「第11回桂信子賞」の報告をしたい。
兵庫県伊丹市の柿衞文庫で午後1時半より行われた。
受賞者は、瀬戸内寂聴さんと神野紗希さん。
瀬戸内さんは、法話のご予定があってお見えにならず直筆のメッセージが読み上げられた。
神野紗希さんは、俳人・神野紗希のできるまでを、今日までに出会った俳句とその学びを中心にご自身の経験をまじえて清々しく語られたのだった。
「柿衞文庫を修復するこの機会に、桂信子賞は、この第11回をもってひとまず終わりにしたい。修復後に再会するかどうかをかんがえたい」
とご挨拶。
わたしは驚き、会場も一瞬どよめく。
受賞者の神野紗希さんとはご縁がふかく、この受賞をとても喜んでおられた坪内さんである。
選考委員の宇多喜代子さん。
「桂信子賞は終わりとなるが、終わりは始まりである、とわたしは思っている。若い人たちを中心にきっと再開されるのではないか」
「97歳の現役俳人と36歳の若い俳人、おふたりの受賞をともに喜びたい」
選考委員の黒田杏子さん。
受賞された瀬戸内寂聴さんとの出会いから今日までの交流の日々を、深い思いをもって語られた。日頃聞けないような驚くべきエピソードが満載で会場はしいんと聞き入っていた。
「紗希さんを見ていると、しなやかに自然にやっている、いい時代になったのだなあと思う。我々の母親や我々が俳句をつくり続けてきので、今の紗希さんがあると思う」
欠席をされた選考委員である寺井谷子さんからは、送られたきたお祝いの言葉が代読された。
受賞者・神野紗希さんの講演。
「俳句と出会ったのは16歳、そしていま思うのは、俳句は否定の詩ではなく肯定の詩であるということです」
若い受賞者である神野紗希さんに会場は惜しみない拍手をおくっていた。
記念撮影。
いまは女が力を持って元気である。だから、女だけのイベントや、女だけのなにか、ということに男性側から逆差別ではないか、というような発言もあるようだ。そういうことからいえば、これからは男女にあまねく平等に開かれたもの、が要求されてくるのではないか。そんな発言もあった。たしかに見渡せば、女は元気いいなあ、老いも若きも、である。
理事長の坪内稔典さん、会場でも端の方で恥ずかしそうにしておられたのが、ちょっと今の時代を象徴しているようで、わたしはそういう存在のありようもいいなあと思いながら笑ってしまったのだった。
ごめんなさい、坪内さん。
席にすわって授賞式が始まるのをまっているとき、わたしの隣に座った女性が、「yamaokaさんですか。
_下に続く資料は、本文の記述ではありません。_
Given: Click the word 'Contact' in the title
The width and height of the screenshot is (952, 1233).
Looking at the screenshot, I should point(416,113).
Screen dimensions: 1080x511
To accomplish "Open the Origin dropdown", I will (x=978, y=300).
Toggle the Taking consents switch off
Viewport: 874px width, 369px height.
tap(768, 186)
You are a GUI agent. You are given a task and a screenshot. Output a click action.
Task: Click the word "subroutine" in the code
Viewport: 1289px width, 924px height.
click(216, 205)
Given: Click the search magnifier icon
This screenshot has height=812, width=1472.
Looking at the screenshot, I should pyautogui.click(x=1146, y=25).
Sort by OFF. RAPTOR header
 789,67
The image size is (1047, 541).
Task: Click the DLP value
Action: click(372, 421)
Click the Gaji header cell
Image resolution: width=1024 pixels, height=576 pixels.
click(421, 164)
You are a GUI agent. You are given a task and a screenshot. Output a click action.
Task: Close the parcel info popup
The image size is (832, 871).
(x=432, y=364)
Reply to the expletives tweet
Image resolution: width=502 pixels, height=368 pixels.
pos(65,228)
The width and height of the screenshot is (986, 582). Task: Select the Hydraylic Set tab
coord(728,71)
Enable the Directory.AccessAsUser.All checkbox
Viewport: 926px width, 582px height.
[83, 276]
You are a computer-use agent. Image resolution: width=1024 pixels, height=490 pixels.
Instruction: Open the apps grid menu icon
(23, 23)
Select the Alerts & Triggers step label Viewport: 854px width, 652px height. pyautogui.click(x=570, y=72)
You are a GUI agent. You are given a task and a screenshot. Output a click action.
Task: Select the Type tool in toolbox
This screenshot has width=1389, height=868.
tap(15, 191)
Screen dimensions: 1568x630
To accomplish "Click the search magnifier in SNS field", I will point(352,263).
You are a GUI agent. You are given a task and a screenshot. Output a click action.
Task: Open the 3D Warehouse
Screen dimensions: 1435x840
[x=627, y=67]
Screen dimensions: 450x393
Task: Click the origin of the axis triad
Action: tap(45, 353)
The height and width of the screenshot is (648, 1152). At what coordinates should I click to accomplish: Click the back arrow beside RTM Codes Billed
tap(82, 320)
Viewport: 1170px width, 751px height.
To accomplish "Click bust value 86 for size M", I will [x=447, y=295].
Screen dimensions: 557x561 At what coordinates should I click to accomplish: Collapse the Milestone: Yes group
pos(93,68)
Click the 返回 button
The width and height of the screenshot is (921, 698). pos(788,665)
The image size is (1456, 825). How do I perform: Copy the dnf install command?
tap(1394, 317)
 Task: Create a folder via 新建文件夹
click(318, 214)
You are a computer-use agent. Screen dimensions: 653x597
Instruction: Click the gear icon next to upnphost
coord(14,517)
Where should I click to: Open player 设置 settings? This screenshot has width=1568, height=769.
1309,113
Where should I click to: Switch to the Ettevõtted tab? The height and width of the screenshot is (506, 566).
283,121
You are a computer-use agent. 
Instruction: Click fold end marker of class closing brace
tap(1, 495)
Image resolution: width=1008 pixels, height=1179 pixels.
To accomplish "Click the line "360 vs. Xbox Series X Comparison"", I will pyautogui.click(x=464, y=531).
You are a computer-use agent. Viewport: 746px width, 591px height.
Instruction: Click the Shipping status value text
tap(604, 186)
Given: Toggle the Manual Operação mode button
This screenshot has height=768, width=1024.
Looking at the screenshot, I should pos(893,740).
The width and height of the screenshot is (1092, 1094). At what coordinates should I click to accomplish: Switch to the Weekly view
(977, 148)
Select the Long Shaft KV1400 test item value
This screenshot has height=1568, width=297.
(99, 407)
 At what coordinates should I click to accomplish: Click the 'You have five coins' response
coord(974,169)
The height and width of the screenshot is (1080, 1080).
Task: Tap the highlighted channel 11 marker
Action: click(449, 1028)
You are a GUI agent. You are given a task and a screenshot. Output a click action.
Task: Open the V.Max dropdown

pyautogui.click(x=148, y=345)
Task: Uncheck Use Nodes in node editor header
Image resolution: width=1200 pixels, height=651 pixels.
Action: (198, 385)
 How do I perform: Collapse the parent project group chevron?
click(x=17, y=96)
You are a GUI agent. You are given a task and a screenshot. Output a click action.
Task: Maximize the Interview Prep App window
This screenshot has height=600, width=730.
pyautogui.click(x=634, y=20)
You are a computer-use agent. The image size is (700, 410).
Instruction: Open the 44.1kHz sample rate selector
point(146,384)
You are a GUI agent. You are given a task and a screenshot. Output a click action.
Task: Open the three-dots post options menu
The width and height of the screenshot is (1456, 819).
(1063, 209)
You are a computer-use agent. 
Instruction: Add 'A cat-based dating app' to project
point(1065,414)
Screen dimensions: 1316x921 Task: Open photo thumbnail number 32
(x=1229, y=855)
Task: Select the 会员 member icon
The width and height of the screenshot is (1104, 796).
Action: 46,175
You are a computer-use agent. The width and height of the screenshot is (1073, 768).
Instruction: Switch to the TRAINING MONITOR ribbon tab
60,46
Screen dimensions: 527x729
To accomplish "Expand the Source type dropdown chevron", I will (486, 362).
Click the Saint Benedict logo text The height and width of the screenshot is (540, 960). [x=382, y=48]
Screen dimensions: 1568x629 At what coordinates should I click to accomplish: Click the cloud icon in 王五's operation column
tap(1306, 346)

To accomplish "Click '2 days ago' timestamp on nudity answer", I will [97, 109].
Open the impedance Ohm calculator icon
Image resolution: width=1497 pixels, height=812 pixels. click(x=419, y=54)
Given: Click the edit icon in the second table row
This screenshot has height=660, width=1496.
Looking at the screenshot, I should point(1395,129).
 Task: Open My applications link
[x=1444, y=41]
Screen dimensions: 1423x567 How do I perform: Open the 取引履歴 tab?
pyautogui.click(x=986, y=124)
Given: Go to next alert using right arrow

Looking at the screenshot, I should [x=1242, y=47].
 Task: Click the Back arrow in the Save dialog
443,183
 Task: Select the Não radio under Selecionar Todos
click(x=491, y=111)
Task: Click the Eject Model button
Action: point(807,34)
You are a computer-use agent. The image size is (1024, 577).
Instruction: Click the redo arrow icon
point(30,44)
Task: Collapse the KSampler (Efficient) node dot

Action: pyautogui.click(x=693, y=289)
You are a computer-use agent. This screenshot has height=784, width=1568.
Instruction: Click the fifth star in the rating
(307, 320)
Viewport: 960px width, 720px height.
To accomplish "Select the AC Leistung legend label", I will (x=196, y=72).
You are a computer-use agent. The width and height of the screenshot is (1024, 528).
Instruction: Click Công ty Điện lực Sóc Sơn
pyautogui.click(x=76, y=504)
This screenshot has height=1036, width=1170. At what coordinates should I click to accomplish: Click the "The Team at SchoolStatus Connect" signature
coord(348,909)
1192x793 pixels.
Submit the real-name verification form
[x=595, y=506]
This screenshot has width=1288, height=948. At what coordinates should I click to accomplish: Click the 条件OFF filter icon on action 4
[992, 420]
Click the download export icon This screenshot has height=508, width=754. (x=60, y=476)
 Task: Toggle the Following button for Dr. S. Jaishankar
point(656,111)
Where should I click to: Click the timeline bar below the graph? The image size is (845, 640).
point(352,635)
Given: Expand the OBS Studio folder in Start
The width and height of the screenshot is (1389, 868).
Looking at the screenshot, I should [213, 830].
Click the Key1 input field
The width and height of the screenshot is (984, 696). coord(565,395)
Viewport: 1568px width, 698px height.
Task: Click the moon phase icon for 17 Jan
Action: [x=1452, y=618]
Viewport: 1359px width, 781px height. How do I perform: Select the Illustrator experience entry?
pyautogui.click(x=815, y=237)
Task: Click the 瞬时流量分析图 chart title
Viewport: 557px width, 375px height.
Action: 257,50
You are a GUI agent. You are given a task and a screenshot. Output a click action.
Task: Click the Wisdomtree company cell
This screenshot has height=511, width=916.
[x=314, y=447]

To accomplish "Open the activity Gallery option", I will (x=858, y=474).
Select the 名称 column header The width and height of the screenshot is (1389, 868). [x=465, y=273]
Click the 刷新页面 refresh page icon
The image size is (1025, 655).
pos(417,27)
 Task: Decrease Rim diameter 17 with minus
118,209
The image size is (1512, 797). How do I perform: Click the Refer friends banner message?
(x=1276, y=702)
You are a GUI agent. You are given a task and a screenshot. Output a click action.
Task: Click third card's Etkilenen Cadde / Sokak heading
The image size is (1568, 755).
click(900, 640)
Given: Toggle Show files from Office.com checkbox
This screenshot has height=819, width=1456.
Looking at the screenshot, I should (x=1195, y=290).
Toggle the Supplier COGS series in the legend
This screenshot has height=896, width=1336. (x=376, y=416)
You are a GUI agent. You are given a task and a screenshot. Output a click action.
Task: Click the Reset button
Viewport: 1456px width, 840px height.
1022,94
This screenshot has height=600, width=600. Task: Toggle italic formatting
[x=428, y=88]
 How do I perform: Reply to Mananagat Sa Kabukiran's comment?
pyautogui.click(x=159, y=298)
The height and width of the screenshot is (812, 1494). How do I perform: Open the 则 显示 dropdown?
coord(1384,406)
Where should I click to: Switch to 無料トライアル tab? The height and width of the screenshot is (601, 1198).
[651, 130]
ブログ楽しみに毎日見てます」って声をかけて下さった。お名前をうかがったところ、「文葉(ふみよう)」さんと名乗られた。結社は「草樹」に入られていて、桂信子が亡くなったあととのこと、吉田成子さんについて俳句を学んでいるということだが、わたしは、ずっと前から存知上げている方のように、たのしくお喋りをしてしまった。
授賞式には、40人くらいの方が見えていた。その中には、存知上げている方々もいらっしゃってご挨拶をいただいたりしたのだった。
「桂信子賞」、再開はきっとあると思うが、ひとまず終わりというのが少し残念な思いでわたしは東京に戻ってきたのだった。